Okay first, do NOT get another comet until you have room for both of them. Room for 2 comets would be something around 180 gallons. So don't dig yourself a bigger hole just yet ;)

You might find it more convenient (and fun) to move the goldfish into a small pond if you have any backyard space... you don't even have to dig... a lot of people keep juvie comets in those big rubbermaid feeding troughs.

The 10g should be okay for a month or two, just keep an eye on the ammonia. Anything above .25 is bad news. I have kept single baby fancies in a 5g and they fouled the water up wayyy faster than I ever thought they would. Like in 2 days. So heads up! I would say you can keep the comet in the 10g up til the point where you can't keep the ammonia below .25 for more than 2 days w/o water change. After that, you can buy yourself more time by housing him in a rubbermaid storage bin.

Oh! And about diet... everything looks good, however you might want to change up the flakes for some pelleted food that won't swell in his stomach and cause bloating. Hikari is a great brand, as in New Life Spectrum.

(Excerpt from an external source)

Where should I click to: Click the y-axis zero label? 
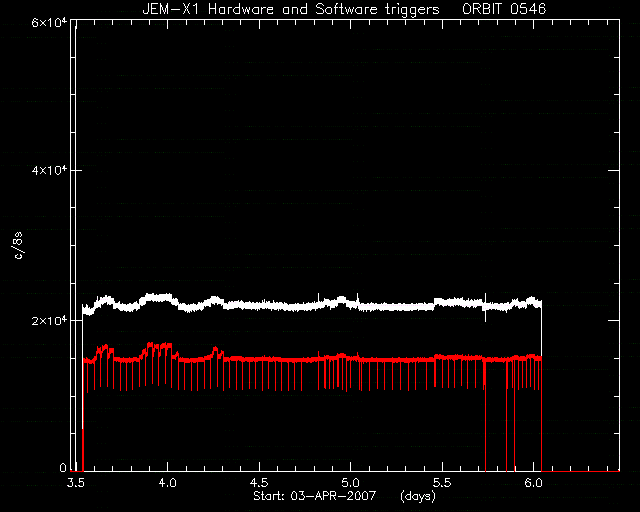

small fry 12-17-2010 06:30 AM

Wow! I never thought of makeing a plastic tub into a goldfish pond! Too bad that wouldn't work at my house, too many cats lol!:lol:

Twitch 01-06-2011 09:03 AM

Just as a little update. Scroob is still in his 10 gallon. He's doing wonderfully and is growing. He is now approaching 2.5 inches including tail. Unfortunately, this week, my mother in law decided she was going to add fish to the tank. My sister in law has a 10g with live bearers, mostly platies and her tank has become overrun with fish. So two days ago my mother in law says to me, "Oh by the way, OUR (I put emphasis on this because she calls it our tank even though its MY tank) tank will have some new babies in it soon. I'm bringing home some of your sister in laws fish because her tank doesn't have any more room."

I told her that my tank was full as it is and she laughed and said there was plenty of room since I only had one fish in it. I didn't want to get into an argument with her because she always thinks she knows more than I do about fishkeeping (she used to breed fish a long time ago. We have VERY different keeping styles).

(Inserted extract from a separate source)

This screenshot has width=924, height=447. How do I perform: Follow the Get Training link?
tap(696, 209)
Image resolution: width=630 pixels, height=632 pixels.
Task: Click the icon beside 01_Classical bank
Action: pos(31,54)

So sure enough, last night, I come home to find a bag floating in my tank. It contains 2 adult red wag platies and two younger red wags. 3 males and 1 female. One male is obviously in bad shape. He doesn't swim much and he just looks old and sickly. Another male has clamped fins most of the time and the other two look fine. I was so furious but I held my tongue. I think at this point I'm just going to have to go ahead and move Scroob to his indoor tub pond now. I have plans to set him up in one in the next few days. It will be 15 gallons for now and I will get a larger tub in the next month or so. The filter is rated for a 30 gallon tank.

Anything I can do to make sure he survives the change to the new tub pond and the inevitable cycle process he will have to go through? I don't think he'll survive in the 10g with these new fish. They just don't seem healthy to me, whereas Scroob looks wonderful. I've grown attached to this little comet and I don't want to lose him. I'm still mad at my mother in law for just assuming I'd be okay with taking in these sickly fish.

Also! Should I treat his new tub pond with anything for disease since he has been exposed to these unhealthy looking fish? There is nothing obvious as far as disease, but they just strike me as unhealthy fish.